Eastern is currently in ninth in the Big Sky, but is just one game out of fifth and two games out of third place. The Vikings are 10thin the league with a 5-11 record and are 7-16 overall, but are now just two games out of fifth and three games from third.
Eastern returns home for its next three games. The Eagles play Feb. 23 versus Sam Houston State in the ESPN BracketBusters, then host Northern Colorado on Feb. 28 and North Dakota on March 2 in critical league games. Portland State also hosts UNC and UND.
“Portland State is playing very well right now, and we are going to need them to beat some teams that are right ahead of us,” said Hayford. “We need a little help from them and stay a game ahead of them by defending our home court. We need to keep grinding. We didn’t take a step forward tonight, but this just puts a little more pressure on us to defend our home court.”
After a physically-challenging 86-72 victory over Southern Utah on Saturday (Feb. 16), the Eagles took the long bus trip to the Rose City for Monday’s game. Portland State, meanwhile, hadn’t played since thumping Southern Utah 90-69 on Thursday (Feb. 14).
“It you would have told me we were going to score 80, I would have told you we could win,” said Hayford. “But if you would have told me they would score 89, I would have said we would have no chance.”
The Eagles had to play the game without starting point guard Kevin Winford, who was unable to make the trip to Portland.
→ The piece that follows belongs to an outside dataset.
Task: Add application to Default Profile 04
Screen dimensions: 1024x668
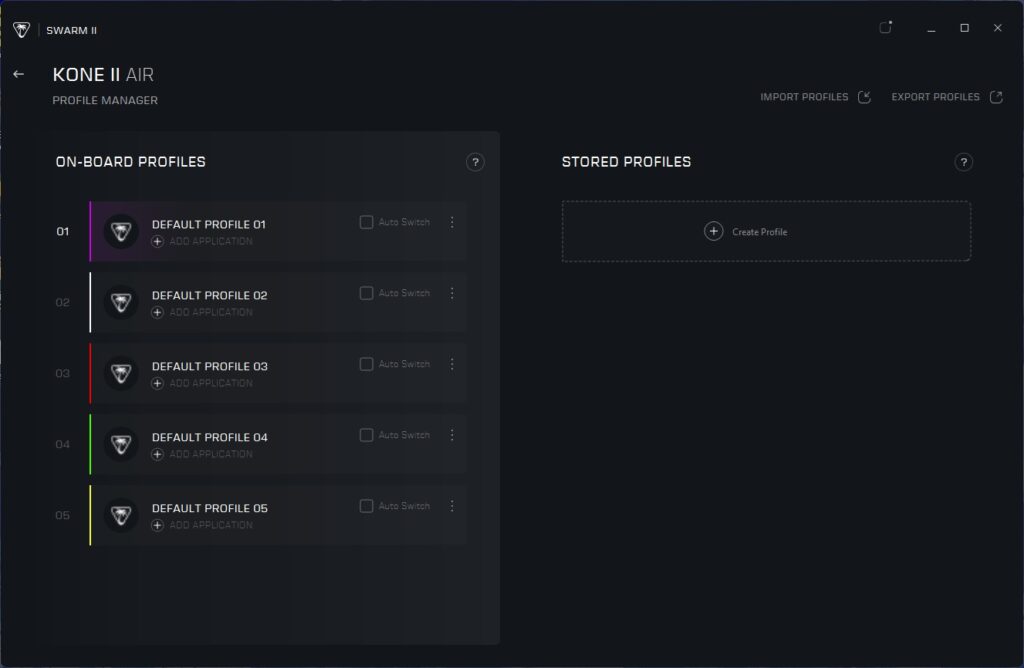Action: [x=202, y=454]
He suffered a blow to his shin against Southern Utah that resulted in compartment syndrome and required surgery the evening following the game. Winford was averaging 10.3 points and 4.2 assists in EWU’s last six games, and was replaced in the starting lineup by Daniel Hill.
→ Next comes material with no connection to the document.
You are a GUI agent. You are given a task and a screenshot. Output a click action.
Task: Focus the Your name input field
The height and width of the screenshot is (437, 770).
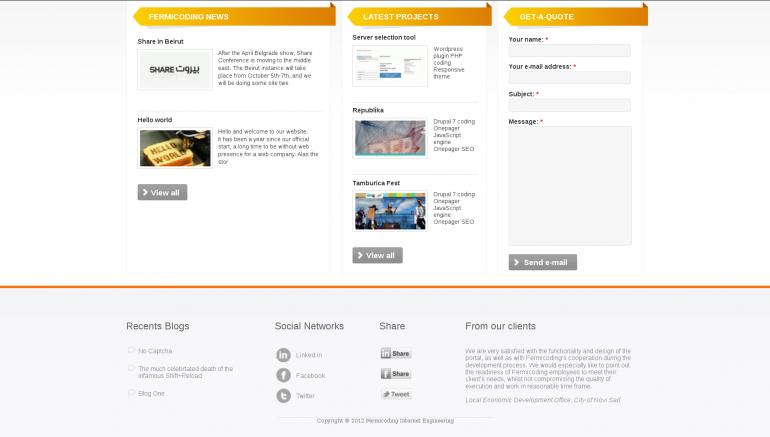[x=569, y=51]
Hill missed all five of his shots and was scoreless with two assists in 13 minutes of action. Harvey, who has now scored 48 points in the last three games after scoring only 17 in his first 13 games played, made 10-of-18 shots from the field with a pair of 3-pointers.
“Tyler had to play a lot of minutes at the point, and he obviously had a really good game,” added Hayford.
Jois made 7-of-13 shots and played 27 minutes in just his second game back after missing a trio of games with a sprained ankle.
“We did a good job of getting it to Venky and the guards driving for baskets,” said Hayford of his team’s second half turnaround. “He can’t trust his ankle well, but he played a fine game. We didn’t shoot the ball well from outside, but Jeff showed great senior leadership and had a really good night.”
In its most recent outing on the road, the Eagles rallied from 18 behind in the second half to beat Northern Arizona 77-74 in overtime on Feb. 9. The Eagles are 6-5 at home this season, and are now 1-12 on opponent home courts (1-1 at neutral sites). Just seven teams advance to the league tournament, which takes place March 14-16 at the site of the regular season champion.
Portland State took an early 8-0 lead, then continued its hot shooting to lead by as many as 13 in the first half. The Vikings made 66 percent of their shots in the first half (19-of-29), including three of four 3-point attempts. The Eagles, meanwhile, made only 36 percent in the first 20 minutes – including 1-of-7 from the 3-point stripe – and trailed at intermission 43-31.
But Eastern went on a monster 16-0 run that was fueled by Harvey. He scored 11 of EWU’s points in the run, including a 3-pointer that gave EWU its first lead of the game at 52-50 lead with 13:42 left.
A free throw by Forbes completed the 16-0 run and gave EWU a three-point lead, as Portland State went 5:27 without scoring. But the Vikings regained their shooting touch, and regained the lead for good at the 10:26 mark.
“The bottom line was that the first few minutes of the game and the last three minutes of the first half were really the difference,” said Hayford. “We knew that the better they play offense the better they play defense and everything else. We just didn’t have that stop mentality that you need to have at the start of the game. That’s a lesson learned.”